In Vivo SPECT Imaging
To further test targeting in vivo in inflamed tissue, an in vivo pilot study was performed. All imaging of the 99mTc-labeled microbubbles was performed using a Siemens Symbia™16T human sized clinical SPECT/CT camera. 128 projection images were acquired on a 128 × 128 pixel matrix, pixel size 2.4 mm, either as a time series of planar images (dynamic) or tomographically (SPECT). In order to identify anatomical features, CT was performed in conjunction with SPECT. Transaxial slices were reconstructed from CT data (slice thickness 0.7 mm). SPECT data were reconstructed using a 3D method (Siemens Flash 3D) and the volume was then matched to the reconstructed CT volume. The radio-labeled microbubbles were typically injected intravenously (IV) as a slow infusion. A volume of 5 mL of MBs of 107 mL−1 was infused over 1 h. The typical radioactive dose was approximately 15 MBq. Four rats with peritonitis were injected with anti-ICAM-1 conjugated MBs. The infusion was typically given 4–5 h before SPECT-imaging was done; one animal was imaged during the infusion. Additionally, three healthy rats were imaged as negative controls using the slow infusion protocol. Data analyses were performed by an independent investigator and done by drawing volumes of interests (VOI), using the CT-images, around the whole body and each organ (whole abdomen, left abdomen, right abdomen, liver, lungs, and kidneys), respectively. The signal in each VOI was then calculated as counts per ml tissue, and the differences in injected dose were compensated for by normalization to the counts per volume of the whole body. Results are reported as mean ± SD of normalized relative activity (NRA) per organ.
Statistical Analysis
For the in vitro and in vivo studies we conducted a Shapiro–Wilk normality distribution test and proceeded with nonparametric Mann–Whitney U test for comparison of medians in GraphPad Prism for the in vitro studies.

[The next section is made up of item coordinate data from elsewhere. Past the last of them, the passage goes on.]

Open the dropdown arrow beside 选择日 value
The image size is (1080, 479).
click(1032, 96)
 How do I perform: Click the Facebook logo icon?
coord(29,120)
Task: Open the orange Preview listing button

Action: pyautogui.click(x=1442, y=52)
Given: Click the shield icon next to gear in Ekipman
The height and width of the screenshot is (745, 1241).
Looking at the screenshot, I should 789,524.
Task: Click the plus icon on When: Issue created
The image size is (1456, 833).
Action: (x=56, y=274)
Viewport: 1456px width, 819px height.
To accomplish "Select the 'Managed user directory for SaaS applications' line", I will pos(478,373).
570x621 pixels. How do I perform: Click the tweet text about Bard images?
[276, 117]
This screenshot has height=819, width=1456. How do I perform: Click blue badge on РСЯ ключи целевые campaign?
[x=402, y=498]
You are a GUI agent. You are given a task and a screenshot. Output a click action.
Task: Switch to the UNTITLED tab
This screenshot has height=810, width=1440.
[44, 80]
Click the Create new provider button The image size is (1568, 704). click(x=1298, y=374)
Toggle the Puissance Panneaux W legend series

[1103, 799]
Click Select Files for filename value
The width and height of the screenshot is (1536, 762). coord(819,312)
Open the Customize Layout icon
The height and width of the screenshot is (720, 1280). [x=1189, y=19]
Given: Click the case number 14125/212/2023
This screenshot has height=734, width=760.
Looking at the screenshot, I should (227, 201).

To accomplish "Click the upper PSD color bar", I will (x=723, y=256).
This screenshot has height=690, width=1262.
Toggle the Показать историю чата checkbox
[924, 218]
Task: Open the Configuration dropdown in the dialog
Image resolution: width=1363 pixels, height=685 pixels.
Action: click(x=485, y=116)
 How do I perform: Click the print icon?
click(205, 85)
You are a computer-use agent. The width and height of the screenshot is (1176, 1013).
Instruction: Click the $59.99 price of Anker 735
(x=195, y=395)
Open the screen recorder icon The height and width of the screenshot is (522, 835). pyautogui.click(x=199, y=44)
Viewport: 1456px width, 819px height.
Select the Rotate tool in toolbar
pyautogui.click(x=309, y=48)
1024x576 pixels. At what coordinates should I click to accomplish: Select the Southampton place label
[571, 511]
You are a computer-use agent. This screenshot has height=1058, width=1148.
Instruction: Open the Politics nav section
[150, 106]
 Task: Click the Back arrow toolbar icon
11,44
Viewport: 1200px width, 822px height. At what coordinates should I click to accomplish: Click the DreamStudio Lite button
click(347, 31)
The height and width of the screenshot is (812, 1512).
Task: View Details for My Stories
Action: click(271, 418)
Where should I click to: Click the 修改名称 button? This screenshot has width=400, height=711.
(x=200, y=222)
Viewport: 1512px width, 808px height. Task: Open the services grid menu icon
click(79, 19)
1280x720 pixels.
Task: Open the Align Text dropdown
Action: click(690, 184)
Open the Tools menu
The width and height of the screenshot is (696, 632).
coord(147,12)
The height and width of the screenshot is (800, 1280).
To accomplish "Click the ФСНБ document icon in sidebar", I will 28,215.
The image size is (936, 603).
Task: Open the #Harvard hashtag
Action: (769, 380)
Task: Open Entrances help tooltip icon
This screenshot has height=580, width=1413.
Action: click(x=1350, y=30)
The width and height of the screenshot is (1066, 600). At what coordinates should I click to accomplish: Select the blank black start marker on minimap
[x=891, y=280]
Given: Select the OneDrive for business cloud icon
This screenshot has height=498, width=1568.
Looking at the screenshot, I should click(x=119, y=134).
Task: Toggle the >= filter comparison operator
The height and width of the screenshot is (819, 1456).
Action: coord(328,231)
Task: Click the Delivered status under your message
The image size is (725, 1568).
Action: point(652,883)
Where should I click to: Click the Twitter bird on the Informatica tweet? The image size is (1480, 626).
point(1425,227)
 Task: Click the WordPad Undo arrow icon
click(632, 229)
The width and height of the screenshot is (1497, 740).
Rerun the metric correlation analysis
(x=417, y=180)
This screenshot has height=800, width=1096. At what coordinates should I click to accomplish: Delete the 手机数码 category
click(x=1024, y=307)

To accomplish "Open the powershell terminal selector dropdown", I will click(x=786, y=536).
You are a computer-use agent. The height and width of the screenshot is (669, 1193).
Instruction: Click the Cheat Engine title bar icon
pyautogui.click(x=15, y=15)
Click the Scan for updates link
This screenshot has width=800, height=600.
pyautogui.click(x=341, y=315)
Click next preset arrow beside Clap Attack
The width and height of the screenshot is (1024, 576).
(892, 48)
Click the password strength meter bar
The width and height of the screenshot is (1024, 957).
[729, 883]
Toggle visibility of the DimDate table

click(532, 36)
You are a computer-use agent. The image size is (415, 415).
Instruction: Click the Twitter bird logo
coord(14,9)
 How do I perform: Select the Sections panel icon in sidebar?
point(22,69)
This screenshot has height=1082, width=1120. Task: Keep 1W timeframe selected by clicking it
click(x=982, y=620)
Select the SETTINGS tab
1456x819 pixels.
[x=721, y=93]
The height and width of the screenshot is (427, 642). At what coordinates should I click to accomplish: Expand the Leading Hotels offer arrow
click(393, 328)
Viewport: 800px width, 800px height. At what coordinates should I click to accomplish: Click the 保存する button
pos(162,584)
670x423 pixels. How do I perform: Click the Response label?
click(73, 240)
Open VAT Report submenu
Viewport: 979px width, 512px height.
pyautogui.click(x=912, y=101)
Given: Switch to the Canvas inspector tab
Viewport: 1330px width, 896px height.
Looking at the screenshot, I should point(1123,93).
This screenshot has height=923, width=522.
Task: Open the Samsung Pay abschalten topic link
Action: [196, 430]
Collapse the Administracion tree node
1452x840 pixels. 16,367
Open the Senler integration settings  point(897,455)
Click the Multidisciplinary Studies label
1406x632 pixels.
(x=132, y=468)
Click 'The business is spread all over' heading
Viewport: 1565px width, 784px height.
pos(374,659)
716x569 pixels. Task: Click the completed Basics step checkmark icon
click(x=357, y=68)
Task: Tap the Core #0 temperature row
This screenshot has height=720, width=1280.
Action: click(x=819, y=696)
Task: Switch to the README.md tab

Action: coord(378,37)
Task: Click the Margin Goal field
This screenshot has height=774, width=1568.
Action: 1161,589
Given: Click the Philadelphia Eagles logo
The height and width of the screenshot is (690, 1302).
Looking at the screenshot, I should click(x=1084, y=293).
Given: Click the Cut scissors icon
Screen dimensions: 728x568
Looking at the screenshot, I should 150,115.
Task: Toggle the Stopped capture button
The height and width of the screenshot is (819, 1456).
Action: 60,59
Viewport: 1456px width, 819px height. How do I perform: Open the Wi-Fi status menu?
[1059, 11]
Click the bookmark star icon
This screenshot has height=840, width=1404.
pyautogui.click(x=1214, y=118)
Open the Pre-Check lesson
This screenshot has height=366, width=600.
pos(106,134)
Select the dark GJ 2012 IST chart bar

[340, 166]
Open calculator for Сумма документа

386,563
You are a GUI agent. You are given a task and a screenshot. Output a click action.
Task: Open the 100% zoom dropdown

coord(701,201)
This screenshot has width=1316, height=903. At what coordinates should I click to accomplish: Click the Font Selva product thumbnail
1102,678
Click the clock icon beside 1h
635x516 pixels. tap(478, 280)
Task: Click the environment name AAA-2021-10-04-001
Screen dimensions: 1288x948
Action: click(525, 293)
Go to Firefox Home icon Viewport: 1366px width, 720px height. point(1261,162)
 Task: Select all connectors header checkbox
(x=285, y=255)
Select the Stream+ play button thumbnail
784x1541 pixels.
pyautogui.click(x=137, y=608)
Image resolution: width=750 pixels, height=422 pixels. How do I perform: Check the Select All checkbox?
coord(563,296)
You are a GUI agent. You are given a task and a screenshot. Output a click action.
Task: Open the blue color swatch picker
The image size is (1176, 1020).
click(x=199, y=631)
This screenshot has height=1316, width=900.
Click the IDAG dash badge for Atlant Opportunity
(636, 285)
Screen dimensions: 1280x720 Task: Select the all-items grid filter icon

For the in vivo studies we conducted an unpaired t test with Welch’s correction for differences between the two animal groups (inflamed and healthy) and a paired t-test with Welch`s correction for differences within each individual. Statistical significance comparing medians or means was defined with a two-tailed p of < 0.05.
RESULTS
Characterization of Targeted Microbubbles
The morphological MB appearance is illustrated by a TEM image (Fig. 1). AFM measurements of MBs in dry state yielded a diameter of 3.1 ± 0.5 µm and shell thickness of 253 ± 45 nm. In hydrated state the diameter was 3.7 ± 0.5 µm with a shell thickness of 405 ± 69 nm and an average stiffness of 0.33 ± 0.13 N/m. Antibody-conjugation to MBs was optimized and microbubbles were purified from free antibody that had not attached to the MBs. Unattached antibodies were quantified by BCA protein assay and ELISA (Supplementary Fig. 1) showing that at higher amounts, ≥ 12 µg/108 MBs, the antibody binding is shown to be saturated. The saturation is reached somewhere between 6 and 12 µg of added antibodies per 108 MBs. In the following MB-experiments we used 6 µg biotinylated antibody for conjugation to 108 MBs. Each MB (ø 3.7 µm based on AFM measurements) has an approximate surface area of 43.0 µm2, yielding a maximum amount of antibodies fitting on the MB surface of 453 × 103. Considering the results of the BCA assay and that we added 6 µg (approximately 240 × 103 per MB) of antibodies we could assume that 47% of the MB surface area was covered by antibodies, corresponding to 4900 antibodies/µm2 or one antibody per 200 nm2. US-characteristics have also been evaluated, where the maximum backscattering power was determined to 16 dB at a concentration of 4.0 × 106 MB/mL, the attenuation coefficient and phase velocity was determined to 0.35 dB/m and 1492 m/s respectively at the same MB concentration.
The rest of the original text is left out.